HOW TO COMPLETE THIS TASK
Beneath this line is the data. Output exactly the lines from the line with "Task: Switch to the Statistic tab" to the line with "Given: Select the Powered row label", both ends included, and nothing more.

Stored records:
%%
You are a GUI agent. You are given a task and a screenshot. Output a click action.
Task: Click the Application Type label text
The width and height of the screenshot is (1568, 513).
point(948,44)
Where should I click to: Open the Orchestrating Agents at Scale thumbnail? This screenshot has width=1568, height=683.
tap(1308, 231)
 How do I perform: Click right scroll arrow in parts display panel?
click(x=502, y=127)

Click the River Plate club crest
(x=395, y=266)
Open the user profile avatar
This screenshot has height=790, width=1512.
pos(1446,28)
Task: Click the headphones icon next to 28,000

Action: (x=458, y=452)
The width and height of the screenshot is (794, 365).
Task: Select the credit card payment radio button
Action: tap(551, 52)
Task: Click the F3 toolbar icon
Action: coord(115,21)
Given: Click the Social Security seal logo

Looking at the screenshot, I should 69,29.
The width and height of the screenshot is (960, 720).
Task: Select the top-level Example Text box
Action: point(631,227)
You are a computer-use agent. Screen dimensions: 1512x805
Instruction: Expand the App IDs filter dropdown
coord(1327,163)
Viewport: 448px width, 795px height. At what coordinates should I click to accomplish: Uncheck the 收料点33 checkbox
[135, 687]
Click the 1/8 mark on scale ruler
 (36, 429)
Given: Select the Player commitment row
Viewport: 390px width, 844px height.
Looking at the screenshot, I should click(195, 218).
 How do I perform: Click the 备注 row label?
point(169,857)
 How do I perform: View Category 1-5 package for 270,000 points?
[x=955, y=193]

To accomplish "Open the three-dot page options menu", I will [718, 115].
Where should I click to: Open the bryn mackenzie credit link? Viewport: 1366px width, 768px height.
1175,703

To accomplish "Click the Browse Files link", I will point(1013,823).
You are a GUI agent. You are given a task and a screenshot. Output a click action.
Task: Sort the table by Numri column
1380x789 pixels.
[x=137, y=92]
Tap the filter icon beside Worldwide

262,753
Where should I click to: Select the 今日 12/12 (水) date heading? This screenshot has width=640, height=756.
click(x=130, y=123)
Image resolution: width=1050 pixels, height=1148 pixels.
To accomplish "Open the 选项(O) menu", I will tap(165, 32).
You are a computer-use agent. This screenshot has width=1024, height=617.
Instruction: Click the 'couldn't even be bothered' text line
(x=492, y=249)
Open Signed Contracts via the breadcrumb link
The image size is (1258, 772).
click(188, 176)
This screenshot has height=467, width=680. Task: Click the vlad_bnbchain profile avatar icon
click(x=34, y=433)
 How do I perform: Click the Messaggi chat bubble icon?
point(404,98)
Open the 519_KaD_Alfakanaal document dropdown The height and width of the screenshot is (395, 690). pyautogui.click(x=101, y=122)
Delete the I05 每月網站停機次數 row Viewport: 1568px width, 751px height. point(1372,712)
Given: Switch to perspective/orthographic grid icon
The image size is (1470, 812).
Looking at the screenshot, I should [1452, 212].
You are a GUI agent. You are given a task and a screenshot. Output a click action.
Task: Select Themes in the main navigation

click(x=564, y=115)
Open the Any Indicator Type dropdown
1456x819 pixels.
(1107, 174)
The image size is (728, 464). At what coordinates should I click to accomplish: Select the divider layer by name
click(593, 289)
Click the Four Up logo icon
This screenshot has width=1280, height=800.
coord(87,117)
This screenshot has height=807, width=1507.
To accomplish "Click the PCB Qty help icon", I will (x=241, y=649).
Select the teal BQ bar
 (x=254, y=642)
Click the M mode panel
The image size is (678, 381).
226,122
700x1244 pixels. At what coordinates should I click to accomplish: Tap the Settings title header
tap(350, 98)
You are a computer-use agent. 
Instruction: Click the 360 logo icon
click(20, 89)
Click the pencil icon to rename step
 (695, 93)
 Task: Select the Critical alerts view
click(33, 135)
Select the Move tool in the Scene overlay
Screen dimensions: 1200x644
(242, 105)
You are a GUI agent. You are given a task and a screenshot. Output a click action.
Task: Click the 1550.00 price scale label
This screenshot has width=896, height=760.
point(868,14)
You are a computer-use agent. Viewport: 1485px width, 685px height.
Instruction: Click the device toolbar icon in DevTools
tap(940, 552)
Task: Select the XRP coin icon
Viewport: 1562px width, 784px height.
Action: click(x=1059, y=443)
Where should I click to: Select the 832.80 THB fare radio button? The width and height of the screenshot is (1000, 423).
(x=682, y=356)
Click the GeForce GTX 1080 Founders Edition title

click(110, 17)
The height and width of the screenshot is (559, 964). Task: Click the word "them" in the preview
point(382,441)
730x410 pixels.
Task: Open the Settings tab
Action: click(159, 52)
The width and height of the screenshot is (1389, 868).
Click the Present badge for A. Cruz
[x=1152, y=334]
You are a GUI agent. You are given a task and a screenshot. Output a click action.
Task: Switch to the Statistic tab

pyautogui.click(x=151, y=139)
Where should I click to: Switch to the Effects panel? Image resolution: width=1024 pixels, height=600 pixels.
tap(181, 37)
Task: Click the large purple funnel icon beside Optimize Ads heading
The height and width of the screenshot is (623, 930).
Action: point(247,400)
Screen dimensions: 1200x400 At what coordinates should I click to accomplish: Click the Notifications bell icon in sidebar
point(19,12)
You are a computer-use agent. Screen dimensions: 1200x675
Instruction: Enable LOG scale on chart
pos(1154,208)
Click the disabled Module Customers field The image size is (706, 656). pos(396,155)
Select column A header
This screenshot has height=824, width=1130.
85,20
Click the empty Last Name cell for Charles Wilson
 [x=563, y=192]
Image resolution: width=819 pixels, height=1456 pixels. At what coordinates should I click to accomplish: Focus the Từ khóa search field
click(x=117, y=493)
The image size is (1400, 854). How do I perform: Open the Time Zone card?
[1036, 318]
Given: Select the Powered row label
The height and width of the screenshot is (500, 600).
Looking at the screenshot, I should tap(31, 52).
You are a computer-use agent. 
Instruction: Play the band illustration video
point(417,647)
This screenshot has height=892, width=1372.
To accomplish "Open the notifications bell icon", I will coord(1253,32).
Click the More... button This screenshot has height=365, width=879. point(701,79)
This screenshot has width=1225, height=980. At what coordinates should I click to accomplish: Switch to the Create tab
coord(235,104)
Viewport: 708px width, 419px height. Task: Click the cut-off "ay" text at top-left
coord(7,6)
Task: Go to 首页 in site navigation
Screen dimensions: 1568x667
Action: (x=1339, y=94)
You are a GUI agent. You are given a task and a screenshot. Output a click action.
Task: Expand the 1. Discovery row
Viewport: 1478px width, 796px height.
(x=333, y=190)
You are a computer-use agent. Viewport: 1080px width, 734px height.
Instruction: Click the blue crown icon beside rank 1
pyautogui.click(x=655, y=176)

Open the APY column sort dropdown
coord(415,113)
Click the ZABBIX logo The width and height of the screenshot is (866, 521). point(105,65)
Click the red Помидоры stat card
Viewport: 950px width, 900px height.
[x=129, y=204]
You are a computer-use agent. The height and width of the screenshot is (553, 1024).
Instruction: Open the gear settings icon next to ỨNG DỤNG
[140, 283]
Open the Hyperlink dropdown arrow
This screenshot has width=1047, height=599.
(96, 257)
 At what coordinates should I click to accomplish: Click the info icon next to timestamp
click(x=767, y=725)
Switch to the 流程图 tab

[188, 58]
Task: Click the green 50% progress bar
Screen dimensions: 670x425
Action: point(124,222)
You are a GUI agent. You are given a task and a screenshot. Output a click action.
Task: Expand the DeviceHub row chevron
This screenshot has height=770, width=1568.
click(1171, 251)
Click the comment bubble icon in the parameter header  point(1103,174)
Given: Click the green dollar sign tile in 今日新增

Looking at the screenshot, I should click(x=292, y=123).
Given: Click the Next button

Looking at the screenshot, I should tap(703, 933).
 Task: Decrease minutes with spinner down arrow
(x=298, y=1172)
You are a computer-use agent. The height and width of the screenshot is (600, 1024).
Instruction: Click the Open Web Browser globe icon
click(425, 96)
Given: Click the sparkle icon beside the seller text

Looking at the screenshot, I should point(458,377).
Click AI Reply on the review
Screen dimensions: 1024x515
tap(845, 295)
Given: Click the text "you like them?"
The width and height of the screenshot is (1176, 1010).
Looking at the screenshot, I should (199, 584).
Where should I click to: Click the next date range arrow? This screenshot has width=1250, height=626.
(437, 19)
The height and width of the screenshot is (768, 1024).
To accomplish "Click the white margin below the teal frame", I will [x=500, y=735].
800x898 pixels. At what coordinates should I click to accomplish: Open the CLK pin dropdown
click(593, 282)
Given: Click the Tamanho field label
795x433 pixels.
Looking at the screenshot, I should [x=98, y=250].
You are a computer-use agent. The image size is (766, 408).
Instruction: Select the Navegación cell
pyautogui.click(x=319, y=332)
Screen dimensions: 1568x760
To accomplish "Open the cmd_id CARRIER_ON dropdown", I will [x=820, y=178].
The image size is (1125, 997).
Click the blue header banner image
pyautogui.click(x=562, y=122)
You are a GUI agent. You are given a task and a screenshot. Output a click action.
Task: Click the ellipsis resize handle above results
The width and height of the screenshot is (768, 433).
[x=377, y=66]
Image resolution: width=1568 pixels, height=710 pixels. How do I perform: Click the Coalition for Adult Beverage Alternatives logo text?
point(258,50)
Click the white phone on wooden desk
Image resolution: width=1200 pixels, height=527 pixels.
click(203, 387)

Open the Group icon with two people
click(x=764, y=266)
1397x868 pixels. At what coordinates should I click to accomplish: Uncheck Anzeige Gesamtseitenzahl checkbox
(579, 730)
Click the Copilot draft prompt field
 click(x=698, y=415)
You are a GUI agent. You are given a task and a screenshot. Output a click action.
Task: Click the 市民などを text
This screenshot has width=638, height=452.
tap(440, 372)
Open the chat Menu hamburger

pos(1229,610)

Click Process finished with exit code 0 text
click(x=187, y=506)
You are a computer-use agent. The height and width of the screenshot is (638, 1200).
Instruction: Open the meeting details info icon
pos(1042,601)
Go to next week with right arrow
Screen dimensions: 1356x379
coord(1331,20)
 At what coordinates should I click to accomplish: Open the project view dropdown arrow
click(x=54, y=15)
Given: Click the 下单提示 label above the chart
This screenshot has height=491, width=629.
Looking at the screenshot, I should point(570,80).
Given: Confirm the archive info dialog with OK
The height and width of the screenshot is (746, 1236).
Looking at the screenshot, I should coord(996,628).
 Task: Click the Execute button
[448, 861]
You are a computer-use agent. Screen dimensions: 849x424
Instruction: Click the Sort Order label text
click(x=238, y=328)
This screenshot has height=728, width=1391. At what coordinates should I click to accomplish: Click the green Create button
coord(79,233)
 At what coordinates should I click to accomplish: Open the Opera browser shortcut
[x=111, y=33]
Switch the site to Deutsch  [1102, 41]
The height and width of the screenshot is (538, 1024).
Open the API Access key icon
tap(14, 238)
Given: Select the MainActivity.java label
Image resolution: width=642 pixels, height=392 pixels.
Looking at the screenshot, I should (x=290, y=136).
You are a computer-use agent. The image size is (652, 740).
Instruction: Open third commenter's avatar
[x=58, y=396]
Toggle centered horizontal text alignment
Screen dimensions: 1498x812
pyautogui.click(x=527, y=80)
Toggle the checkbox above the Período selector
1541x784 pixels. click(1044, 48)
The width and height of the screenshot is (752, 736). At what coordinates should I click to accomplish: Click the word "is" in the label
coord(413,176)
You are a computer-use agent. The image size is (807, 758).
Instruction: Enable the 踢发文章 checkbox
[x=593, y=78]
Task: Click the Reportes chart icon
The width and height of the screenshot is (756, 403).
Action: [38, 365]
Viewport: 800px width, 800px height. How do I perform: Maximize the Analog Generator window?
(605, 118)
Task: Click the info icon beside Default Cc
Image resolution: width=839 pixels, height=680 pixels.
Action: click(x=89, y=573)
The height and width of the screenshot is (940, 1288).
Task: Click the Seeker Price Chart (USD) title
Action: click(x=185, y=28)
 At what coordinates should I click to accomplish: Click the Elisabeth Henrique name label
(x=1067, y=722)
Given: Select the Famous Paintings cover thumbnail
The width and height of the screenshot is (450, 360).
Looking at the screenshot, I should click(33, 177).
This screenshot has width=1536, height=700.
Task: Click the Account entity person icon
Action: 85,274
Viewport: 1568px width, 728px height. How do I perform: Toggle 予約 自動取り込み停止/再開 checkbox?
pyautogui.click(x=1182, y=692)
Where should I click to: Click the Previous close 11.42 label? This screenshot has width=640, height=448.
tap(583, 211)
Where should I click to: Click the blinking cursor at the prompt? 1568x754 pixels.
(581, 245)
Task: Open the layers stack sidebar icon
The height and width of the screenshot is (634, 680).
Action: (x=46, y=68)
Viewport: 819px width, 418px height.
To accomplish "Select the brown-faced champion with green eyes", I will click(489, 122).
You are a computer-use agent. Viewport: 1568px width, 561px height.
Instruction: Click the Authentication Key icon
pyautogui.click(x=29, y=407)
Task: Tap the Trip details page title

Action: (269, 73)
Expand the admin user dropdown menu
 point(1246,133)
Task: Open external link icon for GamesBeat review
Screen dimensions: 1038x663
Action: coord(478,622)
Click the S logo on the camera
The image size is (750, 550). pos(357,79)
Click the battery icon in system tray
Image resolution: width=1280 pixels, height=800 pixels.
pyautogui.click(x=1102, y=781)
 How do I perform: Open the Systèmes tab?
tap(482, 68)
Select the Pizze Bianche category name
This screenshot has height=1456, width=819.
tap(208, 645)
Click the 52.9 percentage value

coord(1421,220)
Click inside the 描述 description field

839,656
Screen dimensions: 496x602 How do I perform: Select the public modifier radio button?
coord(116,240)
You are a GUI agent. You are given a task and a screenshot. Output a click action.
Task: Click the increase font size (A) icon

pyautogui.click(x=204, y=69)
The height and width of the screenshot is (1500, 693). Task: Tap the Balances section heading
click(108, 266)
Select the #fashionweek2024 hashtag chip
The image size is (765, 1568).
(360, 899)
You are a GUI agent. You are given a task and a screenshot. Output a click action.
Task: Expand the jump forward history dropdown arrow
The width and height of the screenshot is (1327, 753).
%%
RESPONSE TO THIS EXERCISE
Task: Switch to the Statistic tab

pyautogui.click(x=151, y=139)
Where should I click to: Switch to the Effects panel? Image resolution: width=1024 pixels, height=600 pixels.
tap(181, 37)
Task: Click the large purple funnel icon beside Optimize Ads heading
The height and width of the screenshot is (623, 930).
Action: point(247,400)
Screen dimensions: 1200x400 At what coordinates should I click to accomplish: Click the Notifications bell icon in sidebar
point(19,12)
You are a computer-use agent. Screen dimensions: 1200x675
Instruction: Enable LOG scale on chart
pos(1154,208)
Click the disabled Module Customers field The image size is (706, 656). pos(396,155)
Select column A header
This screenshot has height=824, width=1130.
85,20
Click the empty Last Name cell for Charles Wilson
 [x=563, y=192]
Image resolution: width=819 pixels, height=1456 pixels. At what coordinates should I click to accomplish: Focus the Từ khóa search field
click(x=117, y=493)
The image size is (1400, 854). How do I perform: Open the Time Zone card?
[1036, 318]
Given: Select the Powered row label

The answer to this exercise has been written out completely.